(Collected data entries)
┄┄┄┄┄┄┄┄┄┄

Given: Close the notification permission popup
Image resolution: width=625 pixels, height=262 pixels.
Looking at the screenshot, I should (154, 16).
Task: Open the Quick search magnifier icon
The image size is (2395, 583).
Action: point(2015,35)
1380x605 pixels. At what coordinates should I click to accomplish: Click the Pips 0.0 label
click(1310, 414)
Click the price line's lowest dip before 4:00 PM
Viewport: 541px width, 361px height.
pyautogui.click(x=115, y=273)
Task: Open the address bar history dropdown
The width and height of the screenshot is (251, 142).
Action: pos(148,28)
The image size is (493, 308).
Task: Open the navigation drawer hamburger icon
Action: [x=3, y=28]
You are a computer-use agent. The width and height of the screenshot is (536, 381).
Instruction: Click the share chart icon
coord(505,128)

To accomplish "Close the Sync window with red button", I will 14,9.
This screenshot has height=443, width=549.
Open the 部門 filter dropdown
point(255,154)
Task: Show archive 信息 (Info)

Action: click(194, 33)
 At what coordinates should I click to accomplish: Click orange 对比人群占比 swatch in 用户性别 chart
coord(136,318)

┄┄┄┄┄┄┄┄┄┄

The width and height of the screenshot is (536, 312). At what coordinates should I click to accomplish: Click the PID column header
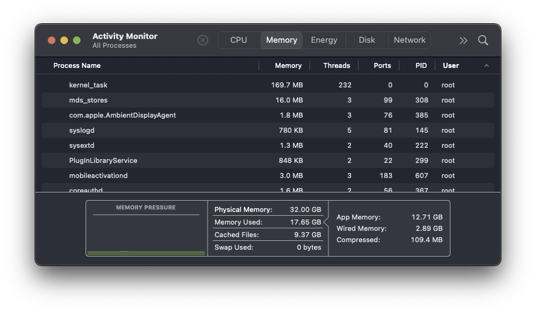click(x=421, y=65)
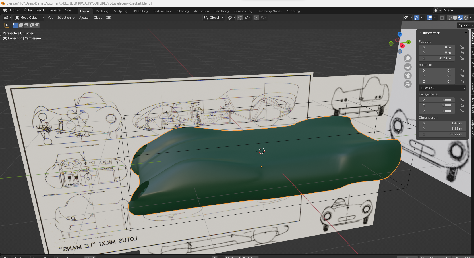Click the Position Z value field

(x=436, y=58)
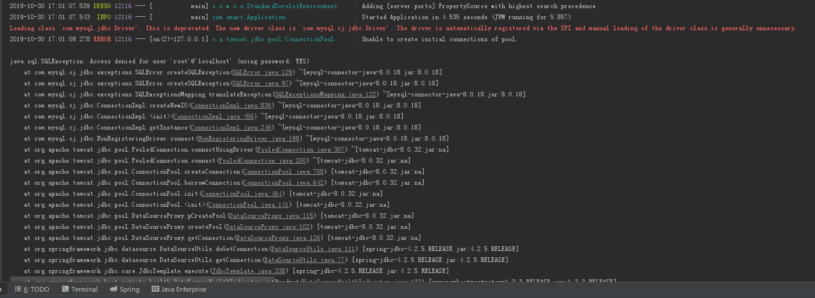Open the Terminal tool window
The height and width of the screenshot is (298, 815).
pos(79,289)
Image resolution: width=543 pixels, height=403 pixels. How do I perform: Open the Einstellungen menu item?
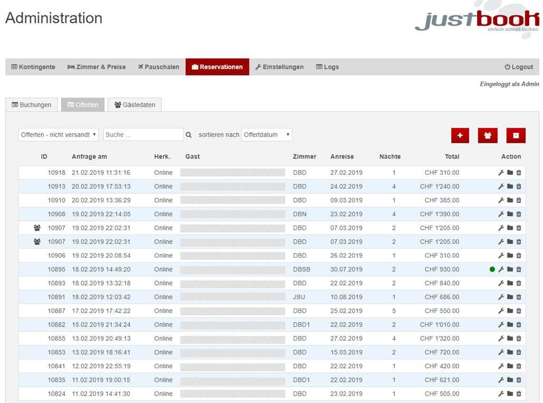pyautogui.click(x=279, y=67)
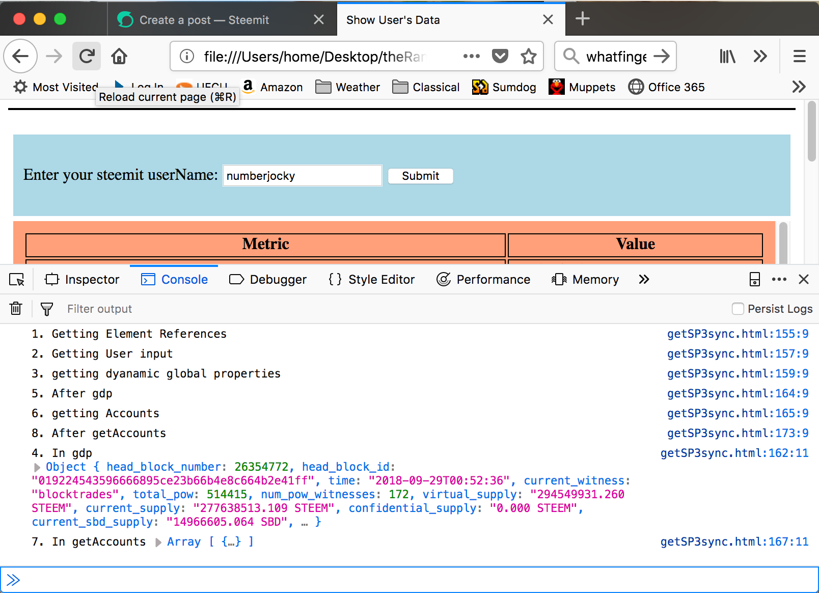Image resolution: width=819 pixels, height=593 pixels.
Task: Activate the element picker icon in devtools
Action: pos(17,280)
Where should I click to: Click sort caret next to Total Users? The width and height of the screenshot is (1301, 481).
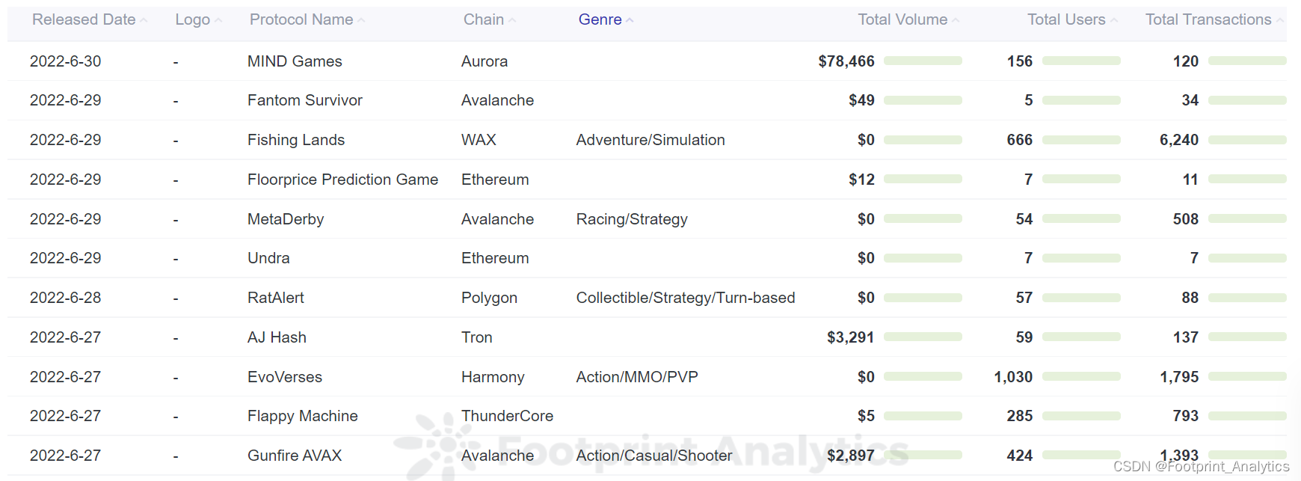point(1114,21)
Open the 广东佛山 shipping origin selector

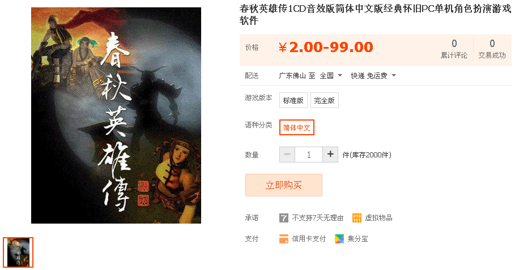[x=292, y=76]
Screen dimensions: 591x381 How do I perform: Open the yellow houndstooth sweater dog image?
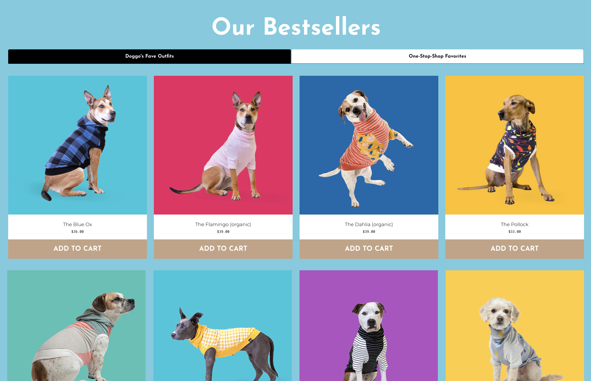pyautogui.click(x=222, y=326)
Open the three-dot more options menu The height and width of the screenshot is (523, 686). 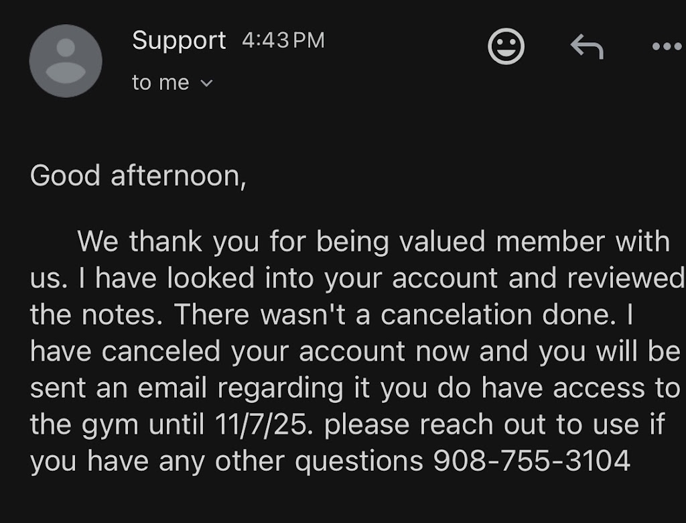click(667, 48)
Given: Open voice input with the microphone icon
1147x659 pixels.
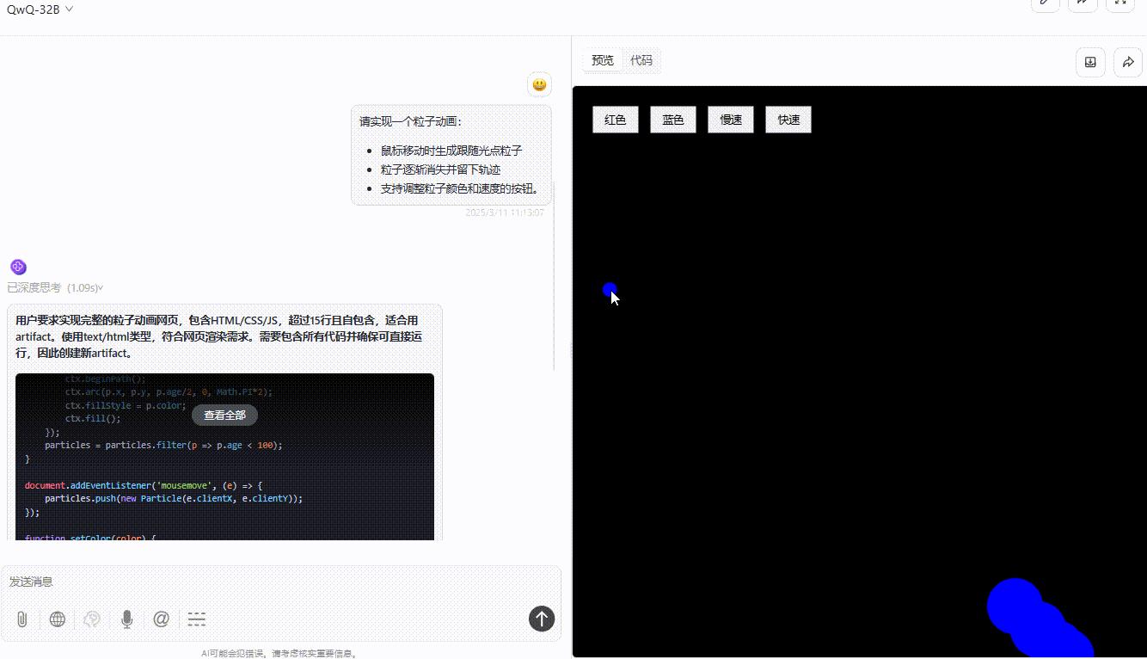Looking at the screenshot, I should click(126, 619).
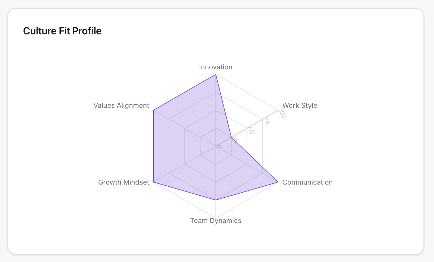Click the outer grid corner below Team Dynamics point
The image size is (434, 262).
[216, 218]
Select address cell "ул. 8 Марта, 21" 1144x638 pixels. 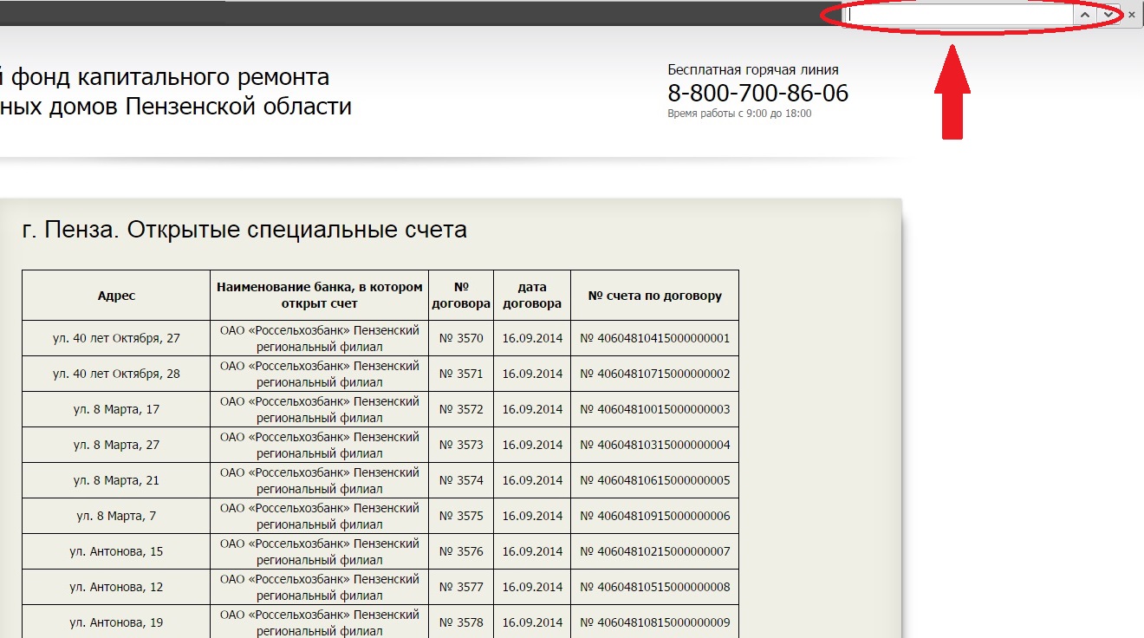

┄┄┄┄┄┄┄┄┄┄

- _Problem to solve_: The required output is every line above from the one with "Given: Close the" down to the one with "Task: Open the address bar history dropdown", restated word for word, ends included.

- _Result below_:
Given: Close the notification permission popup
Image resolution: width=625 pixels, height=262 pixels.
Looking at the screenshot, I should (154, 16).
Task: Open the Quick search magnifier icon
The image size is (2395, 583).
Action: point(2015,35)
1380x605 pixels. At what coordinates should I click to accomplish: Click the Pips 0.0 label
click(1310, 414)
Click the price line's lowest dip before 4:00 PM
Viewport: 541px width, 361px height.
pyautogui.click(x=115, y=273)
Task: Open the address bar history dropdown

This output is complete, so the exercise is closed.